[Saved entries]
* * * *

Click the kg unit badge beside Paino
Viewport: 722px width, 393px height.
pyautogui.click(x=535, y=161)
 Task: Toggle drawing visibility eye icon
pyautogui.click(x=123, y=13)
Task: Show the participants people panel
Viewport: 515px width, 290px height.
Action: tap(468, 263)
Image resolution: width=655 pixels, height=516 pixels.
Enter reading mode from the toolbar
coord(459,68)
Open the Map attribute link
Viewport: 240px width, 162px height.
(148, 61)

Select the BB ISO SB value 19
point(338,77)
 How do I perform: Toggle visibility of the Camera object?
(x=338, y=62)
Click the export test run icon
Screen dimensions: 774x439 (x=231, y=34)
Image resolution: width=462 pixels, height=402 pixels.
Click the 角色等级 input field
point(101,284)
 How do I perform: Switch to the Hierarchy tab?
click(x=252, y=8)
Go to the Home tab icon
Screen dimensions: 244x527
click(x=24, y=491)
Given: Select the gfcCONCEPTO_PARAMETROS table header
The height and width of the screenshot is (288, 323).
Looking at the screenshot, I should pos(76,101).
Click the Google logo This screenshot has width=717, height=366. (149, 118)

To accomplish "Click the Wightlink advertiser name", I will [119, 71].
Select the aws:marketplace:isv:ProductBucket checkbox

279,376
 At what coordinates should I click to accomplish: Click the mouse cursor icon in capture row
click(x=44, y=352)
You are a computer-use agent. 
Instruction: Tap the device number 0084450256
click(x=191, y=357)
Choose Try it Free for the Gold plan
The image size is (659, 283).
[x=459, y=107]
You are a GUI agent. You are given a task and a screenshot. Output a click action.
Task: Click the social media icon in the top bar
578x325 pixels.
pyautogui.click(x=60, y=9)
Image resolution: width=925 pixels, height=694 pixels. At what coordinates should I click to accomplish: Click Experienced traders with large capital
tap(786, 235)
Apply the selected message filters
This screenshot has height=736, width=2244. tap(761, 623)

* * * *

### Problem to solve
Give back each record exactly, from the first line through the last.

### Expected answer
Click the kg unit badge beside Paino
Viewport: 722px width, 393px height.
pyautogui.click(x=535, y=161)
 Task: Toggle drawing visibility eye icon
pyautogui.click(x=123, y=13)
Task: Show the participants people panel
Viewport: 515px width, 290px height.
Action: tap(468, 263)
Image resolution: width=655 pixels, height=516 pixels.
Enter reading mode from the toolbar
coord(459,68)
Open the Map attribute link
Viewport: 240px width, 162px height.
(148, 61)

Select the BB ISO SB value 19
point(338,77)
 How do I perform: Toggle visibility of the Camera object?
(x=338, y=62)
Click the export test run icon
Screen dimensions: 774x439 (x=231, y=34)
Image resolution: width=462 pixels, height=402 pixels.
Click the 角色等级 input field
point(101,284)
 How do I perform: Switch to the Hierarchy tab?
click(x=252, y=8)
Go to the Home tab icon
Screen dimensions: 244x527
click(x=24, y=491)
Given: Select the gfcCONCEPTO_PARAMETROS table header
The height and width of the screenshot is (288, 323).
Looking at the screenshot, I should pos(76,101).
Click the Google logo This screenshot has width=717, height=366. (149, 118)

To accomplish "Click the Wightlink advertiser name", I will [119, 71].
Select the aws:marketplace:isv:ProductBucket checkbox

279,376
 At what coordinates should I click to accomplish: Click the mouse cursor icon in capture row
click(x=44, y=352)
You are a computer-use agent. 
Instruction: Tap the device number 0084450256
click(x=191, y=357)
Choose Try it Free for the Gold plan
The image size is (659, 283).
[x=459, y=107]
You are a GUI agent. You are given a task and a screenshot. Output a click action.
Task: Click the social media icon in the top bar
578x325 pixels.
pyautogui.click(x=60, y=9)
Image resolution: width=925 pixels, height=694 pixels. At what coordinates should I click to accomplish: Click Experienced traders with large capital
tap(786, 235)
Apply the selected message filters
This screenshot has height=736, width=2244. tap(761, 623)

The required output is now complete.